• _TEXT PROVIDED_:
§ §

The first thing to be grasped is the nature of the faculty of will, whether created or uncreated (divine).  Will is the appetite that follows on intellect.  Intellect orders; will acts on what intellect ordains.  Hence it is impossible for will to exist unattached to the ordinations of intellect, to exist autonomously.  To conceive of it as if unfettered by the rule of intellect, as Occam (Ockham) conceived of it, as Descartes conceived of it, as Muslims conceive of it in respect of their ‘Allah’, is to indulge in fallacy.

 

The opinion that the moral discrimination of human actions derives solely from the free will of God is grounded in the false supposition that the essences of things depend on the divine will.  But the essences of things depend on the divine intellect and, radically, upon the divine essence itself.

“[T]hat ideal [existence] into which are resolved the essences of things abstracted from real existence can only be in some intellect [and this] can be none other than the divine intellect.  But antecedent to the divine intellect there is no other reality than the divine essence, which is only mentally distinguished from the divine intellect.  Therefore the knowledge of the divine intellect is primarily borne upon the divine essence in which, and through which, it understands all other things and whereupon, consequently, all essences and all [possible beings] remotely or radically depend.”  (A. M. Woodbury Ph.D, S.T.D., Ethics, Aquinas Academy, Sydney, 1960, Section 3, Ch. 7, art. 3, p. 200.)

§ §

• _DATA SUPPLIED_:

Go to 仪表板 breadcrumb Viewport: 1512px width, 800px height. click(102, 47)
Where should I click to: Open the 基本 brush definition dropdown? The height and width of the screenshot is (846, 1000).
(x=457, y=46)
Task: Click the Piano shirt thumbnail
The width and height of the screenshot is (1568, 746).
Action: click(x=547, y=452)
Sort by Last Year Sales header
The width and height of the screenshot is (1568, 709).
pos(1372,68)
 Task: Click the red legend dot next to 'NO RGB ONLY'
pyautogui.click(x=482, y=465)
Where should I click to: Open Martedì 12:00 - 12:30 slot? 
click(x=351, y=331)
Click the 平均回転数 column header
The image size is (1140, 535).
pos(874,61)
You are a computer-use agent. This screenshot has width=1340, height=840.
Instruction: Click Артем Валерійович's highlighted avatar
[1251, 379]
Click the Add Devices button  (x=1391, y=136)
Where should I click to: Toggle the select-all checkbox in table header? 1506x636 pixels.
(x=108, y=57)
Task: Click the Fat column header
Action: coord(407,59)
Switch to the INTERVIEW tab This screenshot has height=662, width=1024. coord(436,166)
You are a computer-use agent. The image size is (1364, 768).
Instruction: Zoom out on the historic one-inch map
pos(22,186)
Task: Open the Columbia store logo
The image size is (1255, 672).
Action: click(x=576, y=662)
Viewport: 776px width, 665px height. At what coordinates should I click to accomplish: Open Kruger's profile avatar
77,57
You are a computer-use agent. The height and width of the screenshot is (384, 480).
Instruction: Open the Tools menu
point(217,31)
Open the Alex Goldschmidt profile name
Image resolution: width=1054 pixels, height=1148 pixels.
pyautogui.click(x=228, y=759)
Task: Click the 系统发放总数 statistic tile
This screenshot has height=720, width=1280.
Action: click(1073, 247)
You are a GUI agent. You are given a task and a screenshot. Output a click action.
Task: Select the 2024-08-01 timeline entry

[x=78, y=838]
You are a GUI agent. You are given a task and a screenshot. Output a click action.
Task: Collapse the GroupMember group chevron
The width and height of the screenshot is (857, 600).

§ §

• _WHAT YOU NEED TO DO_:
(1) In the passage on will and intellect, what do the essences of things depend on?
(2) Rewrite the stretch of the passage on will and intellect from "The opinion that" through "divine essence itself.", replacing "essences" with "natures".

• _THE RESPONSES_:
(1) They depend on the divine intellect and, radically, on the divine essence itself.

(2)
The opinion that the moral discrimination of human actions derives solely from the free will of God is grounded in the false supposition that the natures of things depend on the divine will.  But the natures of things depend on the divine intellect and, radically, upon the divine essence itself.